Ce sont surtout les employés du gouvernement qui voyagent dans l’intérieur de Java : c’est pour eux qu’a été organisé le service des postes, pour eux aussi que chaque chef-lieu de résidence possède un vaste hôtel placé sous la surveillance et le patronage de l’administration. L’intervention de l’autorité s’étend à Java jusqu’aux moindres détails. Tout est simple et facile avec son concours. Quant au voyageur abandonné à lui-même, il pourrait bien regretter quelquefois, je dois l’en prévenir, la libre concurrence des colonies anglaises. Les frais de poste sont considérables ; les prix seuls des hôtels, réglés comme tout le reste par les soins du gouvernement, sont assez modérés.
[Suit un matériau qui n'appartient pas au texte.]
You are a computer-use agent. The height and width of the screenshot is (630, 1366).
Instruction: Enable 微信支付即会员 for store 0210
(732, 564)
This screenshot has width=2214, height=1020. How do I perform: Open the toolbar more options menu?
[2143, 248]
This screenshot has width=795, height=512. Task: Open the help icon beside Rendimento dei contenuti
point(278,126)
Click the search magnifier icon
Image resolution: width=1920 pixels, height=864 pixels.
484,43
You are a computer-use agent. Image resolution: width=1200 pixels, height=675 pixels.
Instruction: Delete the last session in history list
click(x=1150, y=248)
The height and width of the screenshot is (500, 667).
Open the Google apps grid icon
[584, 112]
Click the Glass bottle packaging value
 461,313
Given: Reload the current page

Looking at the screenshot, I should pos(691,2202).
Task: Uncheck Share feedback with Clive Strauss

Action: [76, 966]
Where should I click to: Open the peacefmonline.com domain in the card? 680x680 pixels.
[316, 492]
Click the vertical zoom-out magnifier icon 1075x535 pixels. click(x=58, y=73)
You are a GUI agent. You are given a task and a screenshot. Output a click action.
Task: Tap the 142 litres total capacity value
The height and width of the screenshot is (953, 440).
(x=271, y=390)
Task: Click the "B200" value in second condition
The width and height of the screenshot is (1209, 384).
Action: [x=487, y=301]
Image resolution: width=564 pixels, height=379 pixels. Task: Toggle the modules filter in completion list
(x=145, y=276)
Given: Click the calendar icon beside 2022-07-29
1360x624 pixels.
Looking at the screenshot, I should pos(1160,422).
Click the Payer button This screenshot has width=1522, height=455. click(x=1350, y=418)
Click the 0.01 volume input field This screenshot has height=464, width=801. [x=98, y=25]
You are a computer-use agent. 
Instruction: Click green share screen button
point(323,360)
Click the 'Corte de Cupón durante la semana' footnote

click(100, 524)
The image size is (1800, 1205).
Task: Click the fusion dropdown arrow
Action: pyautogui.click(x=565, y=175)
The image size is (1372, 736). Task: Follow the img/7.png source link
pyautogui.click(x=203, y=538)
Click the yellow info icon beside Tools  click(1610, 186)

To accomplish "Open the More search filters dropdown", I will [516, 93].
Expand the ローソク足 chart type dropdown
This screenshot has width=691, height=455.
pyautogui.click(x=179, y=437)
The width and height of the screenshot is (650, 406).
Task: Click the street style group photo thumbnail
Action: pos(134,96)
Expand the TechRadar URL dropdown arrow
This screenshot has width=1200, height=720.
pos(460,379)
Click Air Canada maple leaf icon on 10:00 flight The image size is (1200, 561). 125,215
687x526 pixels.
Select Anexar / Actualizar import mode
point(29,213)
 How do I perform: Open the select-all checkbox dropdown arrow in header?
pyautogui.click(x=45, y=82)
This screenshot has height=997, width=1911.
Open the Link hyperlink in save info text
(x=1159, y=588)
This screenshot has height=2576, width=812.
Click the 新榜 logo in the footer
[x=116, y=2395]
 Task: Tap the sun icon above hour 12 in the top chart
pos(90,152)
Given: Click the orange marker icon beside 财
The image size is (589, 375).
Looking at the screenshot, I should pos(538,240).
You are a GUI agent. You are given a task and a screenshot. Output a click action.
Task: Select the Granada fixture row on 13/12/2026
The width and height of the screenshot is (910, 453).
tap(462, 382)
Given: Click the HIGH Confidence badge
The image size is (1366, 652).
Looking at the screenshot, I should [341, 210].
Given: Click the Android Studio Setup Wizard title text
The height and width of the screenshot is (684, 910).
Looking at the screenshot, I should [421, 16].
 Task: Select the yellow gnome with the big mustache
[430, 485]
Notre nombreuse caravane alla descendre à l’hôtel Bellevue, et chacun de nous put y trouver une chambre et un lit. Jamais hôtel n’a mieux mérité son nom que celui de Bellevue à Buitenzorg. Du pavillon où nous attendait un déjeuner tout européen, nos regards plongeaient sur une mer de verdure. Toute la chaîne du Salak se déployait devant nous avec ses ravins tapissés de forêts, avec ses terrasses couvertes d’épis déjà mûrs, et, presque sous nos pieds, le campong chinois dessinait comme une île de briques au milieu des vergers indigènes.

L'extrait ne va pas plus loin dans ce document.